▶ _WHAT TO WORK ON_: Please return the whole listing, character for character.

▶ _INFORMATION GIVEN_:
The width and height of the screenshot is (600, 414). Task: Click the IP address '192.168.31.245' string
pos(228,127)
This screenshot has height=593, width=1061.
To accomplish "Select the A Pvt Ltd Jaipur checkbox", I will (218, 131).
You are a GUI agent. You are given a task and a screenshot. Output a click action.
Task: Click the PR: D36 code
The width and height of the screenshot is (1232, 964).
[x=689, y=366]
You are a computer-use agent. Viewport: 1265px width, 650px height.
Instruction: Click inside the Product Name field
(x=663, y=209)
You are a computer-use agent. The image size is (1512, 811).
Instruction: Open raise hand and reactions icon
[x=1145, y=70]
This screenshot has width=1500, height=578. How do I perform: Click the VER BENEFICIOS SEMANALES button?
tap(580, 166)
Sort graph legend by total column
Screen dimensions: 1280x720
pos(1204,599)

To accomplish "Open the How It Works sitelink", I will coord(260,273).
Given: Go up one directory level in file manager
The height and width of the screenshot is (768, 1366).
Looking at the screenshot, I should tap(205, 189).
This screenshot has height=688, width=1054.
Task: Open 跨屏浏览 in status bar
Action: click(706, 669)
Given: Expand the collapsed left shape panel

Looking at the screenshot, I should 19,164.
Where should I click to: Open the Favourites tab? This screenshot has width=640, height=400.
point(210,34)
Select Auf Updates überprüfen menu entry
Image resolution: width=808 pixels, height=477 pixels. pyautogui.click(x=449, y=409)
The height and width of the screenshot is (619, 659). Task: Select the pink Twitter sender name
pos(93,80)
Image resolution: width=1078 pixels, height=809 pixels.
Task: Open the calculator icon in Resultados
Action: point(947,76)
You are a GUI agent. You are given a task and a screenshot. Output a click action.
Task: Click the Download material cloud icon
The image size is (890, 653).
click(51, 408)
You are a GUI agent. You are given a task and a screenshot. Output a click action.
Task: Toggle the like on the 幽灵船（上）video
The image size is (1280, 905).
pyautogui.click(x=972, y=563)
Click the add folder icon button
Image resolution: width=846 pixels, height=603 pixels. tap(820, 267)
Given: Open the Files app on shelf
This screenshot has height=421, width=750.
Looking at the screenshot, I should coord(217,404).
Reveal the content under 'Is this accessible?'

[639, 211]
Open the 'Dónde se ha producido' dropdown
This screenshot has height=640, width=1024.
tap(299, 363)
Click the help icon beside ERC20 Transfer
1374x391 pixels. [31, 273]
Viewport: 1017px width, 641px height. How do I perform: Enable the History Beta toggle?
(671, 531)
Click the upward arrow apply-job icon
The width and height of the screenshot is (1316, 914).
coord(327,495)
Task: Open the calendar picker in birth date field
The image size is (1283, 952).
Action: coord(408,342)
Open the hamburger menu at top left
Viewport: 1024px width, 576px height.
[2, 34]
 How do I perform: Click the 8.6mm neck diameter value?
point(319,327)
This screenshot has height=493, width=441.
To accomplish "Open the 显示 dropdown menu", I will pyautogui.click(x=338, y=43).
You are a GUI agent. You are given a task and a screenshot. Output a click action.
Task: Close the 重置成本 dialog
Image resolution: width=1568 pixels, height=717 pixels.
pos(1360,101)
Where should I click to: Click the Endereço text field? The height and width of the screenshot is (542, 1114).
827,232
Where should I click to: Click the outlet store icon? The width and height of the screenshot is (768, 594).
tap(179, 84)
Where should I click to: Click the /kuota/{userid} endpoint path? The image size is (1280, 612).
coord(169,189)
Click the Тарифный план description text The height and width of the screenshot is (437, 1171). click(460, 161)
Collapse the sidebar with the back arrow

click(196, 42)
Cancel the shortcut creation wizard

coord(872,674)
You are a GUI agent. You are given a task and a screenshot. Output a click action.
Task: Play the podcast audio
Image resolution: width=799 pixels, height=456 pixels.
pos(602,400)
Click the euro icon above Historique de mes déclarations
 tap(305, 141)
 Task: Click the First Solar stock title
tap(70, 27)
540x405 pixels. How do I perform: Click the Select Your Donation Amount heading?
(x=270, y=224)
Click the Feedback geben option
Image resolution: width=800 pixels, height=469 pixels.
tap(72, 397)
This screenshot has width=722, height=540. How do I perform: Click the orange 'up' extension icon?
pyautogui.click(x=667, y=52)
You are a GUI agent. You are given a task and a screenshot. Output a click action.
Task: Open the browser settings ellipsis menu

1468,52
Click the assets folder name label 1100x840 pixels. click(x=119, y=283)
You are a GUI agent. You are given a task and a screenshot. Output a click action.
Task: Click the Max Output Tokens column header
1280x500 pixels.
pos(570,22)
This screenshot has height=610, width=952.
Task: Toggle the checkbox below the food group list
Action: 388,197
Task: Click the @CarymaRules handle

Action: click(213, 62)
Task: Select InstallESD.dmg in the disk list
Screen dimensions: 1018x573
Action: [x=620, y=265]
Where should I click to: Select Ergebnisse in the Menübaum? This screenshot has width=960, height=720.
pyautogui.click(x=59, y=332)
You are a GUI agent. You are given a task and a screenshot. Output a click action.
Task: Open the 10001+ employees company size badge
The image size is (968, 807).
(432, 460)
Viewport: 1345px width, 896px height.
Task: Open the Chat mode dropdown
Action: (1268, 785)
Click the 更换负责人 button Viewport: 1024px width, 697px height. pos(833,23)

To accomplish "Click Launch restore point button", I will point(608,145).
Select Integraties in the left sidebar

▶ _OUTPUT_:
The width and height of the screenshot is (600, 414). Task: Click the IP address '192.168.31.245' string
pos(228,127)
This screenshot has height=593, width=1061.
To accomplish "Select the A Pvt Ltd Jaipur checkbox", I will (218, 131).
You are a GUI agent. You are given a task and a screenshot. Output a click action.
Task: Click the PR: D36 code
The width and height of the screenshot is (1232, 964).
[x=689, y=366]
You are a computer-use agent. Viewport: 1265px width, 650px height.
Instruction: Click inside the Product Name field
(x=663, y=209)
You are a computer-use agent. The image size is (1512, 811).
Instruction: Open raise hand and reactions icon
[x=1145, y=70]
This screenshot has width=1500, height=578. How do I perform: Click the VER BENEFICIOS SEMANALES button?
tap(580, 166)
Sort graph legend by total column
Screen dimensions: 1280x720
pos(1204,599)

To accomplish "Open the How It Works sitelink", I will coord(260,273).
Given: Go up one directory level in file manager
The height and width of the screenshot is (768, 1366).
Looking at the screenshot, I should tap(205, 189).
This screenshot has height=688, width=1054.
Task: Open 跨屏浏览 in status bar
Action: click(706, 669)
Given: Expand the collapsed left shape panel

Looking at the screenshot, I should 19,164.
Where should I click to: Open the Favourites tab? This screenshot has width=640, height=400.
point(210,34)
Select Auf Updates überprüfen menu entry
Image resolution: width=808 pixels, height=477 pixels. pyautogui.click(x=449, y=409)
The height and width of the screenshot is (619, 659). Task: Select the pink Twitter sender name
pos(93,80)
Image resolution: width=1078 pixels, height=809 pixels.
Task: Open the calculator icon in Resultados
Action: point(947,76)
You are a GUI agent. You are given a task and a screenshot. Output a click action.
Task: Click the Download material cloud icon
The image size is (890, 653).
click(51, 408)
You are a GUI agent. You are given a task and a screenshot. Output a click action.
Task: Toggle the like on the 幽灵船（上）video
The image size is (1280, 905).
pyautogui.click(x=972, y=563)
Click the add folder icon button
Image resolution: width=846 pixels, height=603 pixels. tap(820, 267)
Given: Open the Files app on shelf
This screenshot has height=421, width=750.
Looking at the screenshot, I should coord(217,404).
Reveal the content under 'Is this accessible?'

[639, 211]
Open the 'Dónde se ha producido' dropdown
This screenshot has height=640, width=1024.
tap(299, 363)
Click the help icon beside ERC20 Transfer
1374x391 pixels. [31, 273]
Viewport: 1017px width, 641px height. How do I perform: Enable the History Beta toggle?
(671, 531)
Click the upward arrow apply-job icon
The width and height of the screenshot is (1316, 914).
coord(327,495)
Task: Open the calendar picker in birth date field
The image size is (1283, 952).
Action: coord(408,342)
Open the hamburger menu at top left
Viewport: 1024px width, 576px height.
[2, 34]
 How do I perform: Click the 8.6mm neck diameter value?
point(319,327)
This screenshot has height=493, width=441.
To accomplish "Open the 显示 dropdown menu", I will pyautogui.click(x=338, y=43).
You are a GUI agent. You are given a task and a screenshot. Output a click action.
Task: Close the 重置成本 dialog
Image resolution: width=1568 pixels, height=717 pixels.
pos(1360,101)
Where should I click to: Click the Endereço text field? The height and width of the screenshot is (542, 1114).
827,232
Where should I click to: Click the outlet store icon? The width and height of the screenshot is (768, 594).
tap(179, 84)
Where should I click to: Click the /kuota/{userid} endpoint path? The image size is (1280, 612).
coord(169,189)
Click the Тарифный план description text The height and width of the screenshot is (437, 1171). click(460, 161)
Collapse the sidebar with the back arrow

click(196, 42)
Cancel the shortcut creation wizard

coord(872,674)
You are a GUI agent. You are given a task and a screenshot. Output a click action.
Task: Play the podcast audio
Image resolution: width=799 pixels, height=456 pixels.
pos(602,400)
Click the euro icon above Historique de mes déclarations
 tap(305, 141)
 Task: Click the First Solar stock title
tap(70, 27)
540x405 pixels. How do I perform: Click the Select Your Donation Amount heading?
(x=270, y=224)
Click the Feedback geben option
Image resolution: width=800 pixels, height=469 pixels.
tap(72, 397)
This screenshot has width=722, height=540. How do I perform: Click the orange 'up' extension icon?
pyautogui.click(x=667, y=52)
You are a GUI agent. You are given a task and a screenshot. Output a click action.
Task: Open the browser settings ellipsis menu

1468,52
Click the assets folder name label 1100x840 pixels. click(x=119, y=283)
You are a GUI agent. You are given a task and a screenshot. Output a click action.
Task: Click the Max Output Tokens column header
1280x500 pixels.
pos(570,22)
This screenshot has height=610, width=952.
Task: Toggle the checkbox below the food group list
Action: 388,197
Task: Click the @CarymaRules handle

Action: click(213, 62)
Task: Select InstallESD.dmg in the disk list
Screen dimensions: 1018x573
Action: [x=620, y=265]
Where should I click to: Select Ergebnisse in the Menübaum? This screenshot has width=960, height=720.
pyautogui.click(x=59, y=332)
You are a GUI agent. You are given a task and a screenshot. Output a click action.
Task: Open the 10001+ employees company size badge
The image size is (968, 807).
(432, 460)
Viewport: 1345px width, 896px height.
Task: Open the Chat mode dropdown
Action: (1268, 785)
Click the 更换负责人 button Viewport: 1024px width, 697px height. pos(833,23)

To accomplish "Click Launch restore point button", I will point(608,145).
Select Integraties in the left sidebar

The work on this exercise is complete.